The Companies Act 2006 requires every UK limited company to display their full company name on all forms of business stationery, including:
- Company letterheads
- Compliments slips
- Order forms
- Notices and official publications
- Promotional material
- Business cards
- Business letters, order forms (hardcopy or electronic), and websites must also display details of a company’s place of registration, the company registration number (CRN), and registered office address
However, when talking to clients or suppliers, or any of your social media handles can feature just your trading name.
What is a Trading Name?
A trading name or a business name is the name under which a business operates, which may be different from its registered name. For example, let’s say your registered company name is “John Smith Ltd.”, but you choose to operate your business under the trading name “Smith’s Shop”. This can be useful if you want to create a distinct brand identity for your business or if you have multiple businesses operating under the same company.
It’s essential to note that a trading name is not a legal entity and does not provide any legal protection. Only your registered company name can provide legal protection for your business. So, what happens if someone else registers your trading name as their company name?
What if Someone Claims Your Trading Name as Their Company Name?
If someone else registers your trading name as their company name, it can be a frustrating situation. However, if you have been using the name longer than they have, you may have the right to challenge their registration. In some cases, you may also be able to claim ‘passing off,’ which is when someone else uses your business name to deceive customers.

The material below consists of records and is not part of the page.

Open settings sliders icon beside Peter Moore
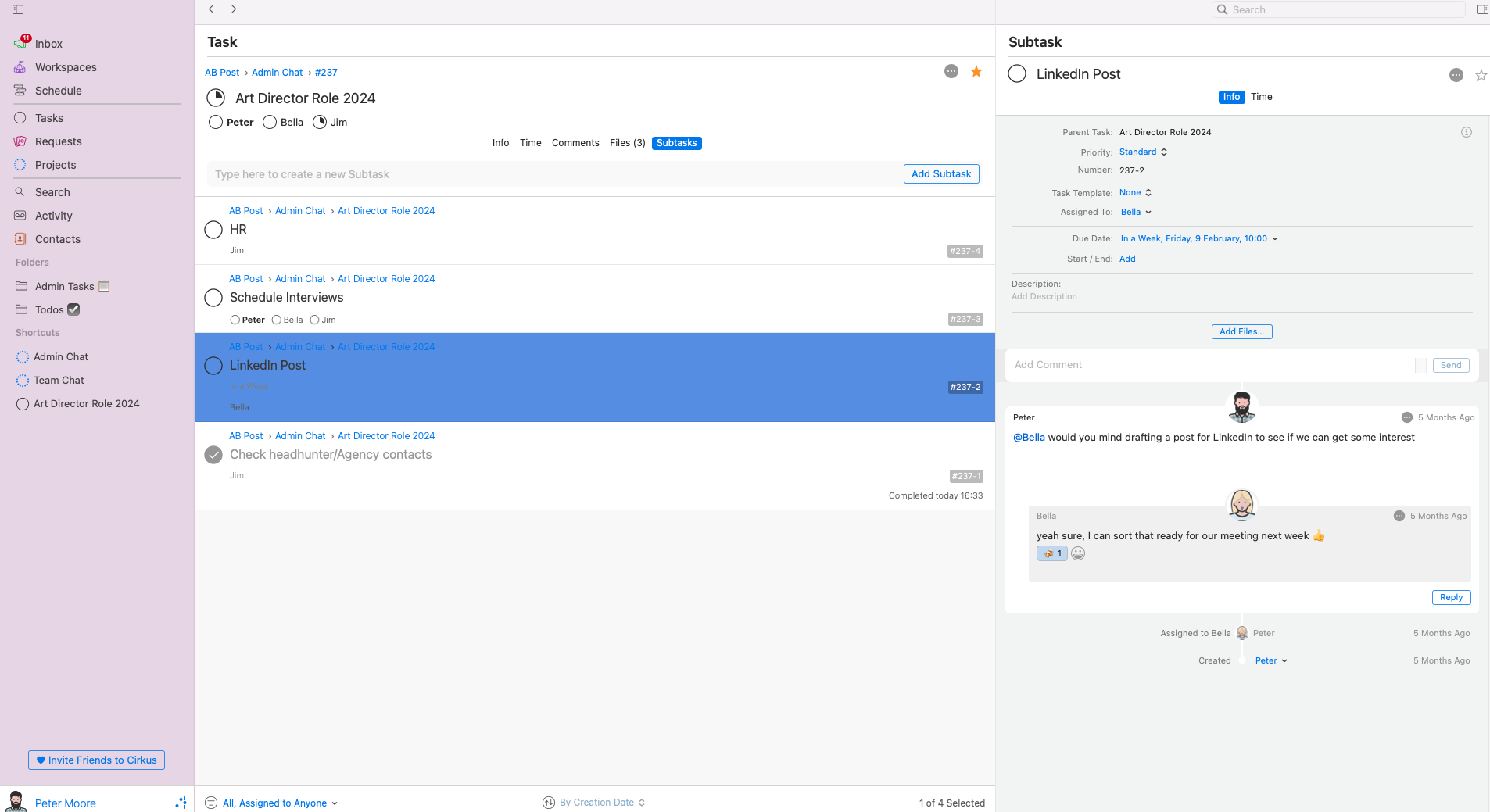point(181,803)
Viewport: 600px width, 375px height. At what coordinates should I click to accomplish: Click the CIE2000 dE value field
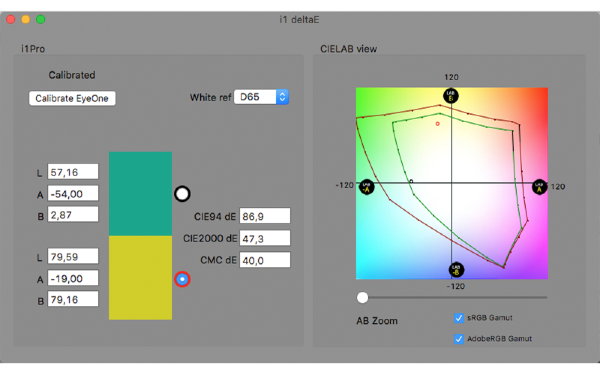click(x=265, y=238)
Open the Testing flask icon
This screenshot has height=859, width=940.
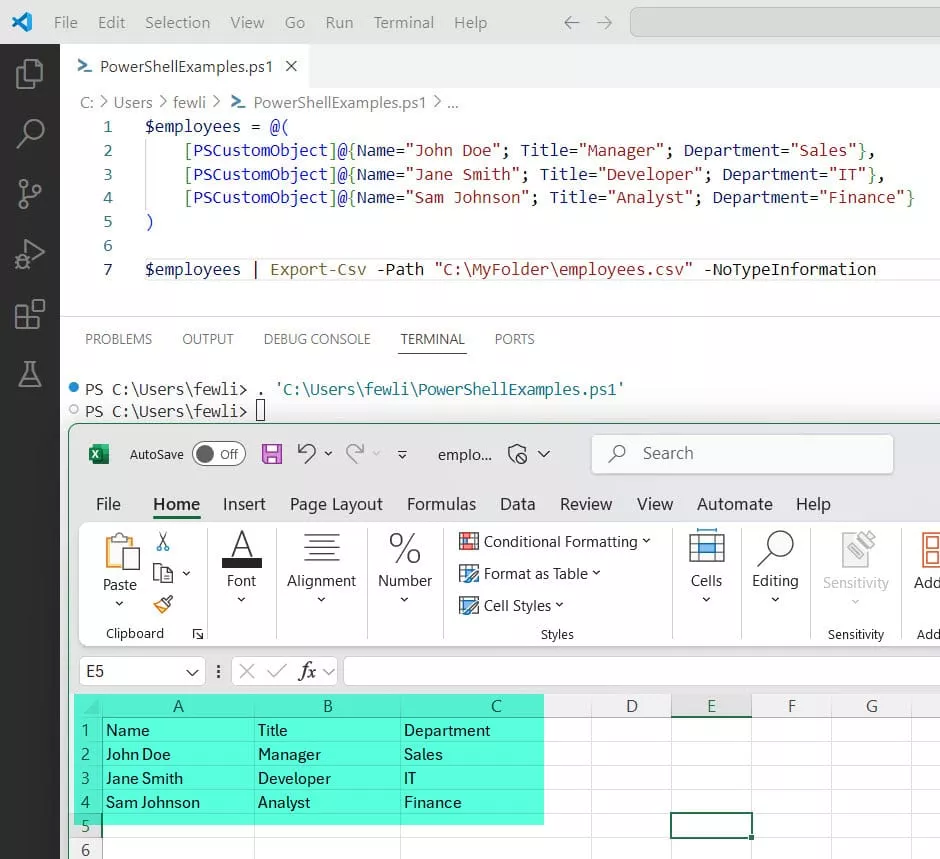pyautogui.click(x=31, y=373)

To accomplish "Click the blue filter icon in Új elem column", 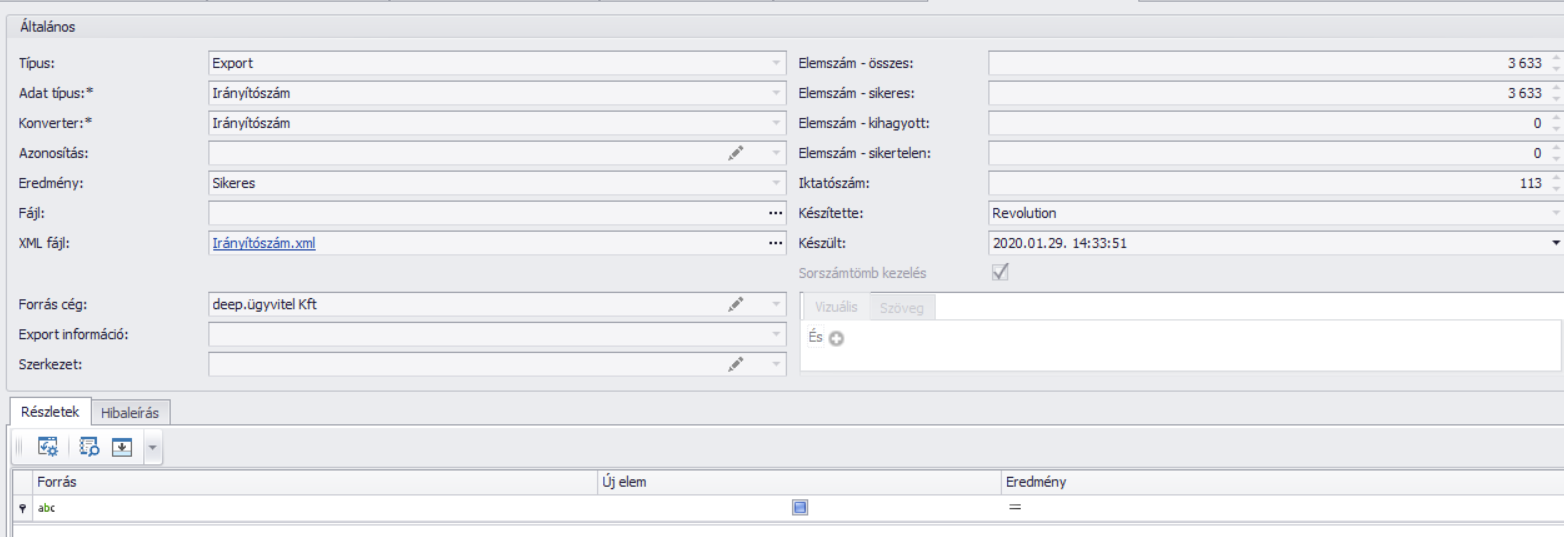I will tap(799, 508).
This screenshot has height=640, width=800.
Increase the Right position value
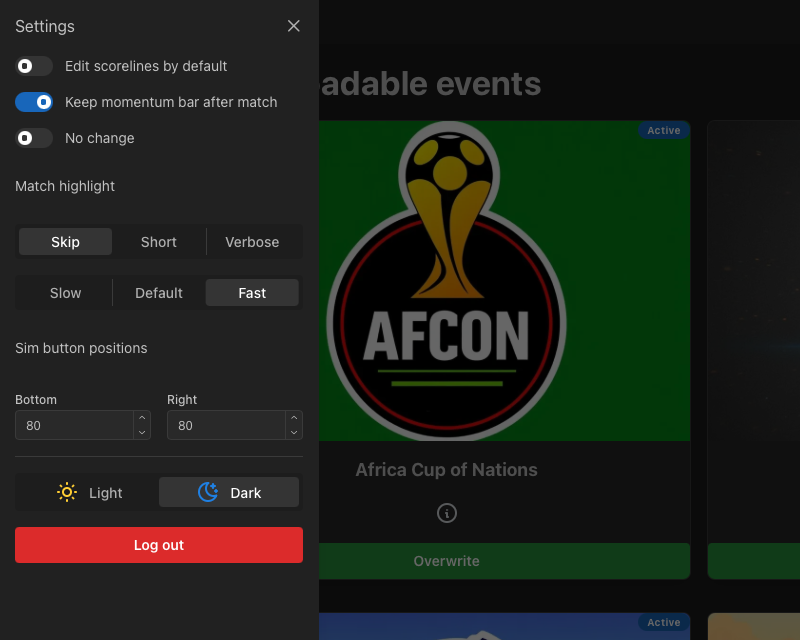tap(294, 418)
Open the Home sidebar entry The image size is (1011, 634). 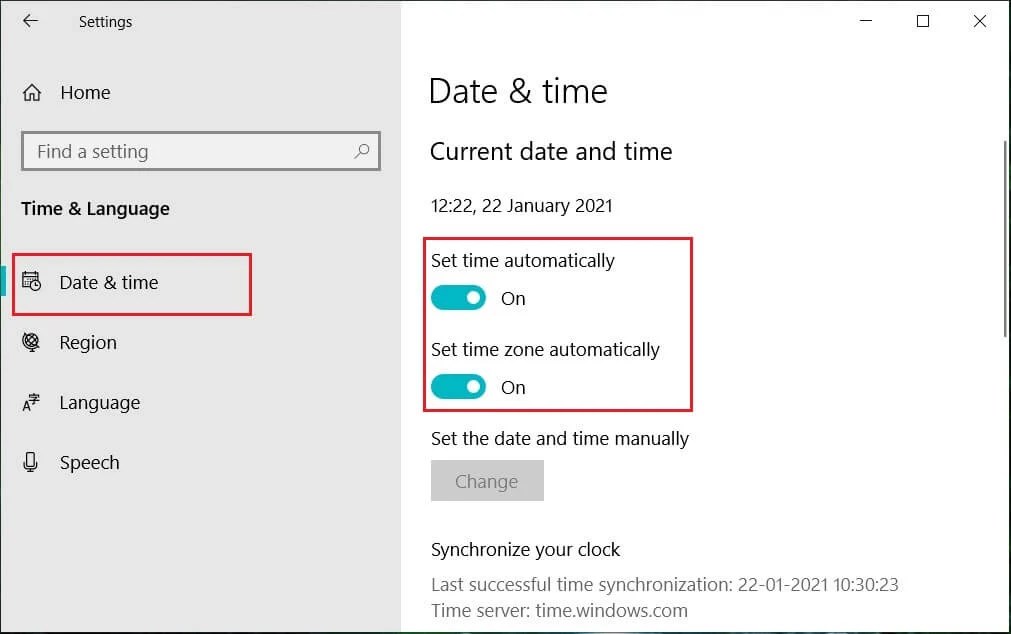(x=85, y=91)
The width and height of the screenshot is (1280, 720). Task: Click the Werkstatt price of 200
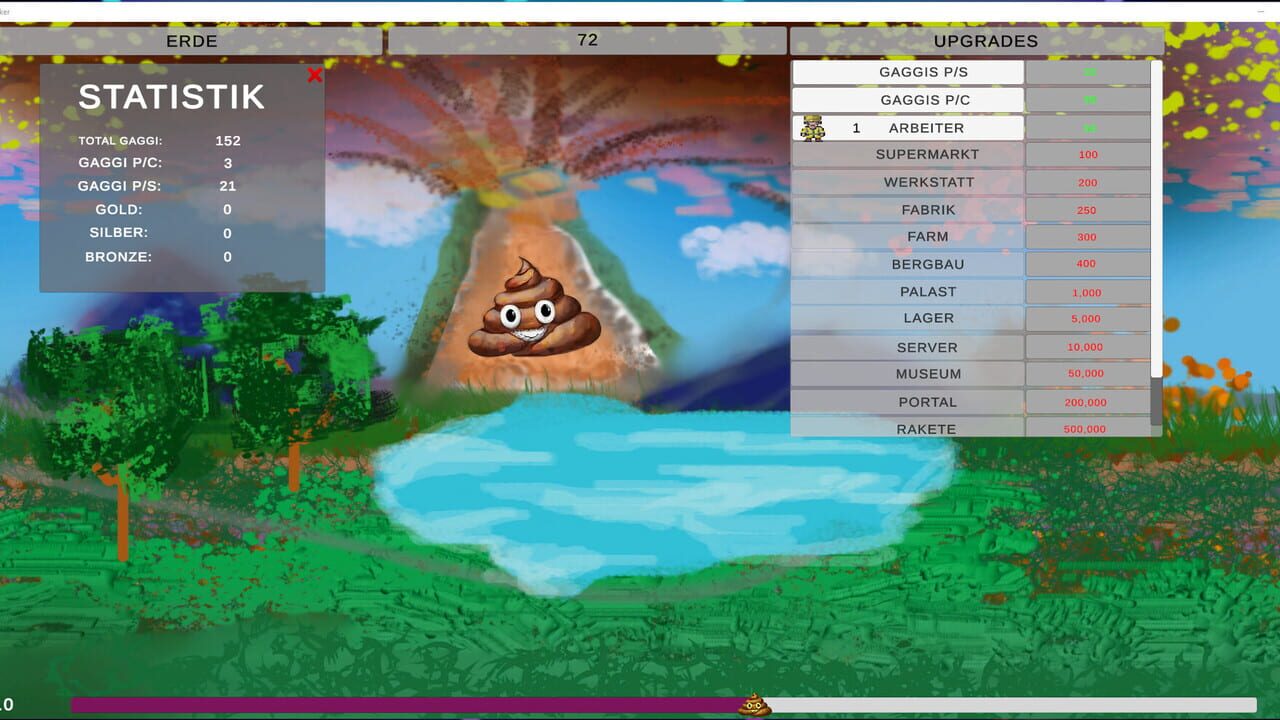(x=1088, y=182)
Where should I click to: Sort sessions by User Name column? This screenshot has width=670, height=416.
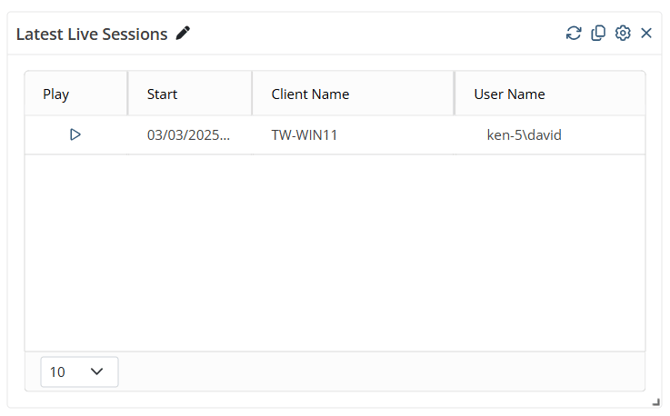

There are certain business names that are considered ‘sensitive’ and require approval from Companies House before they can be registered. These names include words such as ‘British’, ‘International’ and ‘Group’. There are also restrictions on using names that include words related to professions such as ‘Doctor’ or ‘Architect’ without the appropriate qualifications.
How to Choose the Right Name for Your Business
When choosing a name for your business, it’s important to consider both your trading name and your registered company name. Your trading name should be memorable and reflect your brand identity, while your company name should be unique and legally sound. You don’t want to choose a name that is already registered by another company or that is too similar to another name, as this can lead to legal disputes down the line. You can use our company name searcher to see if anyone is using your intended company or trading name.
By understanding the difference between a trading name and a company name, as well as the legal requirements for sensitive names and potential issues with name disputes, you can choose the right names for your business and avoid any legal issues down the line. So, take your time, do your research, and choose a name that represents your business and its values.